Transformatory dopasowujące to technologia z długą, siwą brodą. Początki SUT (Step-Up Transformer) sięgają pierwszych wkładek typu MC. W tamtych czasach układy lampowe i wczesne tranzystory nie były w stanie zapewnić odpowiedniego wzmocnienia przy zachowaniu bardzo niskich szumów. Odpowiedzią był transformator podwyższający napięcie, czyli właśnie step-up. Producenci oferowali więc wkładki MC z wbudowanymi transformatorami oraz zestawy składające się z wkładki i transformatora zewnętrznego. Pierwsza idea szybko straciła zainteresowanie użytkowników ze względu na skomplikowanie konstrukcji wkładki i znaczne zwiększenie jej masy. Zewnętrzne transformatory stały się podstawą użycia wkładek MC przez melomanów na następne dziesięciolecia. Z czasem przedwzmacniacze tranzystorowe i te oparte na wzmacniaczach operacyjnych zaczęły wypierać transformatory ze względu na znacznie niższy koszt i przyzwoite parametry. Transformatory step-up mimo mniejszej popularności zachowały jednak swoje kluczowe zalety - praktycznie zerowe szumy przy dużym wzmocnieniu napięciowym oraz bardzo korzystny profil zniekształceń harmonicznych. Nadal są one niezbędne przy podłączeniu wkładek MC do przedwzmacniaczy gramofonowych opartych na lampach. Ze względu na swoje zalety do dziś zostają one wyborem najbardziej wymagających melomanów i audiofilów.
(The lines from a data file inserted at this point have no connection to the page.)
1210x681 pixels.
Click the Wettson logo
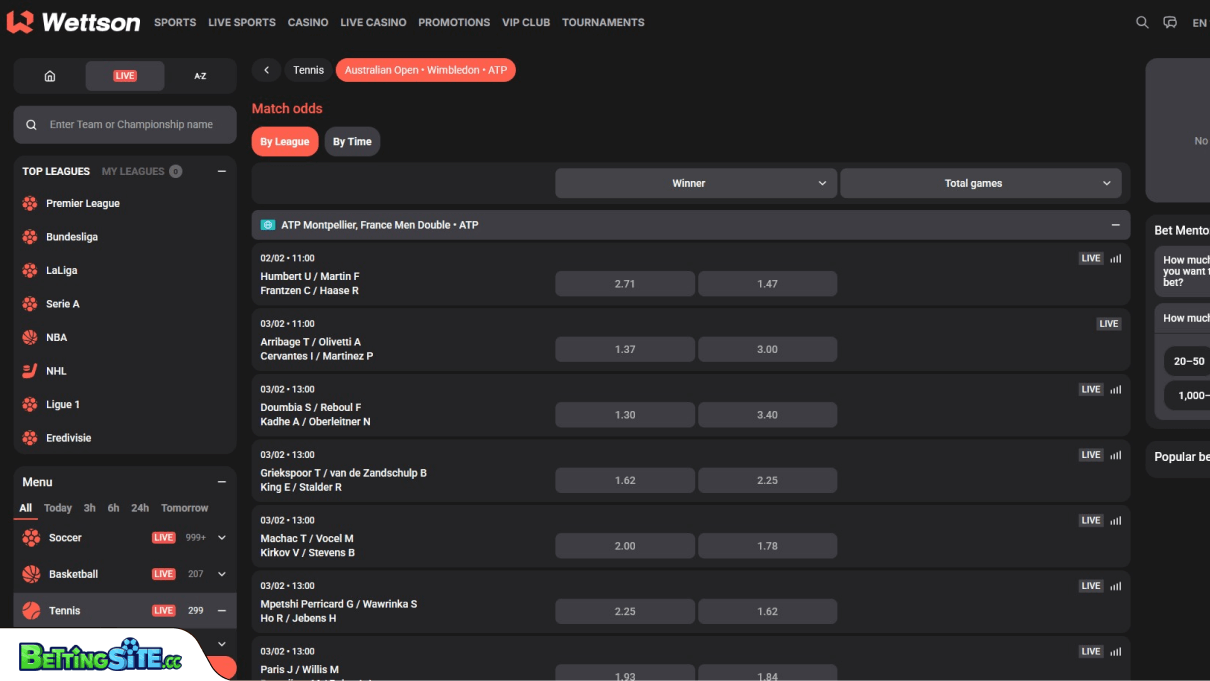[x=74, y=21]
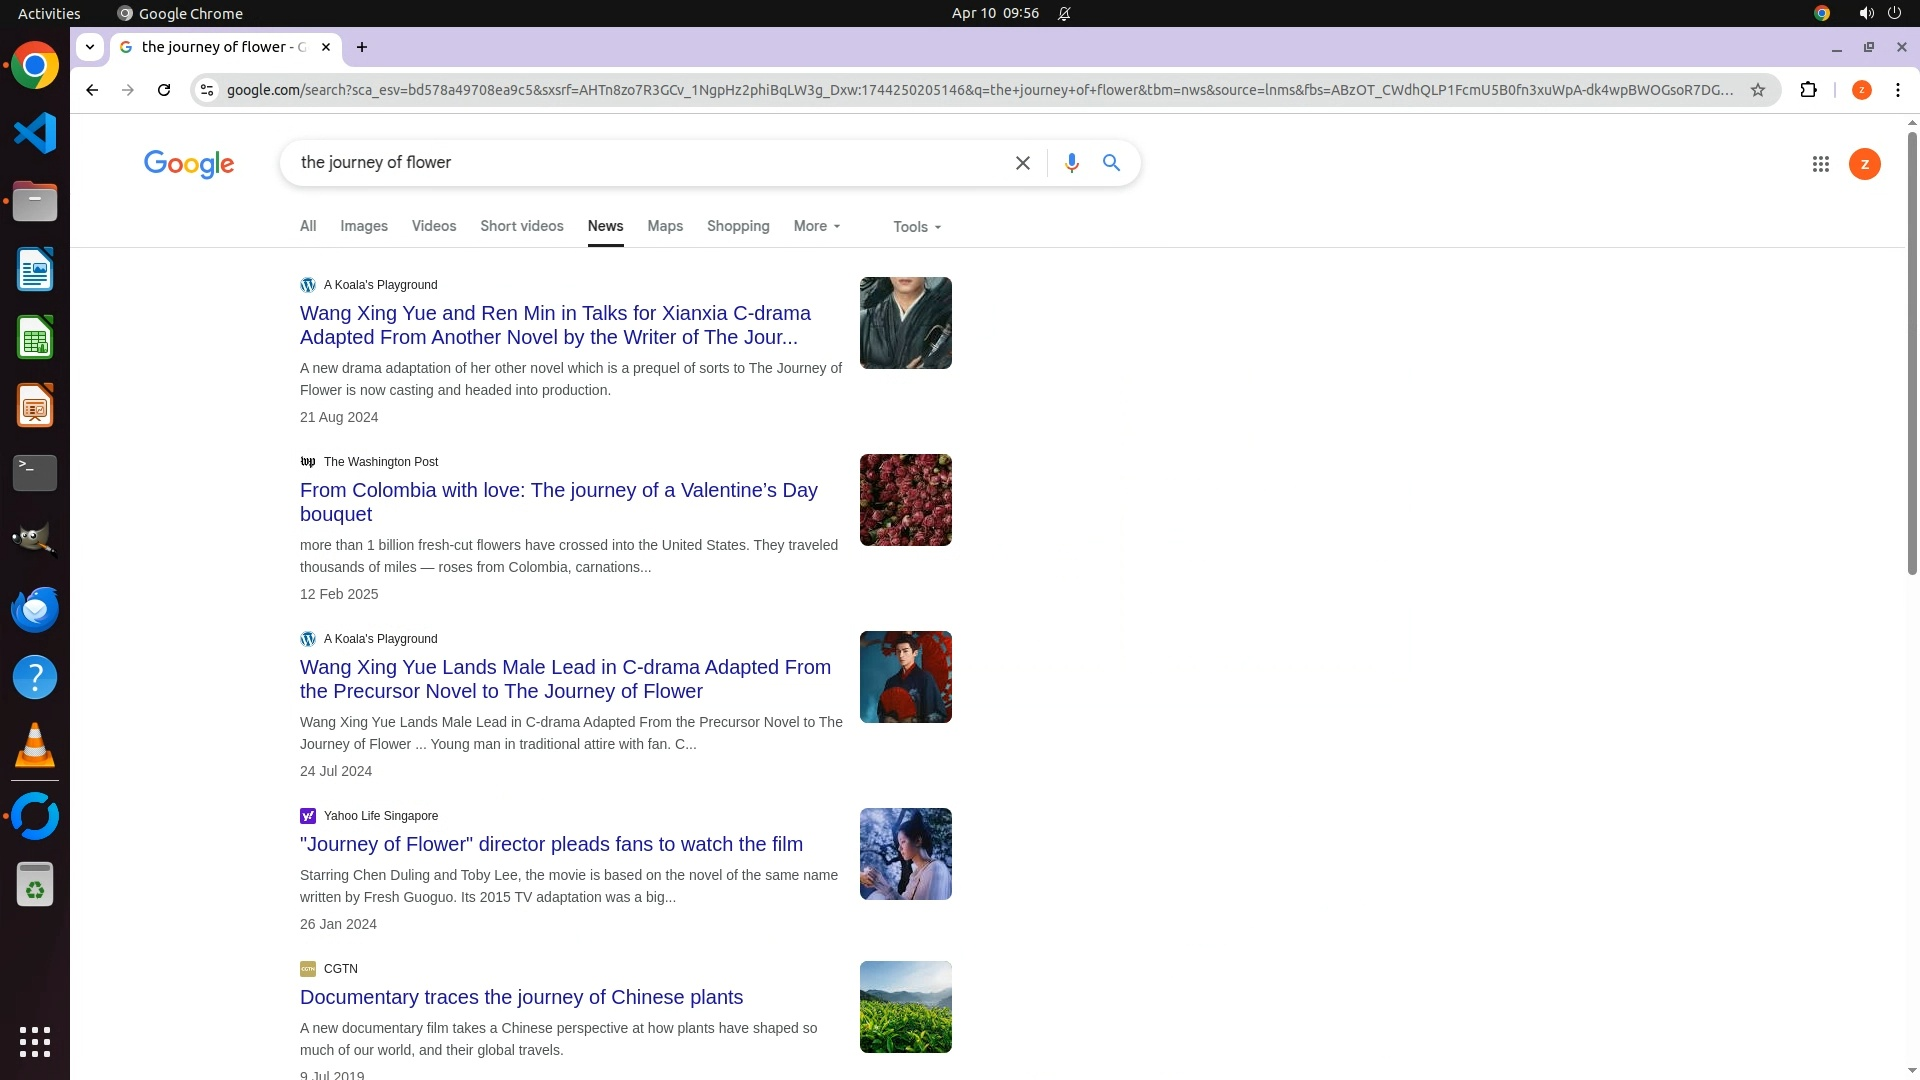Screen dimensions: 1920x1080
Task: Switch to the Short videos tab
Action: click(521, 227)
Transformatory Argentum X10/X20 są w pełni autorską konstrukcją bazującą na ogromnej wiedzy firmy Fezz Audio na temat produkcji najwyższej jakości transformatorów audio. Do ich produkcji wykorzystano wyjątkowe komponenty - drut z czystego srebra, rdzeń nanokrystaliczny o wysokiej przenikalności czy ekranowanie mumetalem o wysokiej przenikalności oraz czystą miedzią OFC. Jednak same materiały nie gwarantują spektakularnego efektu. Kluczem jest odpowiednia technologia produkcji. Jak informuje producent, opracowanie tych transformatorów, bez zbędnej przesady, trwało lata. Warto zwrócić uwagę na bardzo niskie zniekształcenia, oraz szerokie pasmo przenoszenia serii Argentum. Stawia je to w czołówce transformatorów dostępnych na rynku. Oba modele mają być tak przezroczyste brzmieniowo, jak to tylko możliwe. Argentum X10 oferuje 10-krotne (20 dB) wzmocnienie, idealne dla wkładek o impedancji 10 do 50 Ω. Model Argentum X20 stworzono z myślą o wkładkach o najmniejszej impedancji 1,5 do 9 Ω, dając nam wzmocnienie 20-krotne (26 dB). Oba transformatory przystosowano do obciążenia 47 kΩ, idealnie dopasują się więc one do każdego wejścia gramofonowego MM. Oba modele otrzymały typowe dla serii Evolution obudowy o wymiarach 9,5 x 12 x 21,2 cm. Identyczna jest także cena - 9999 zł.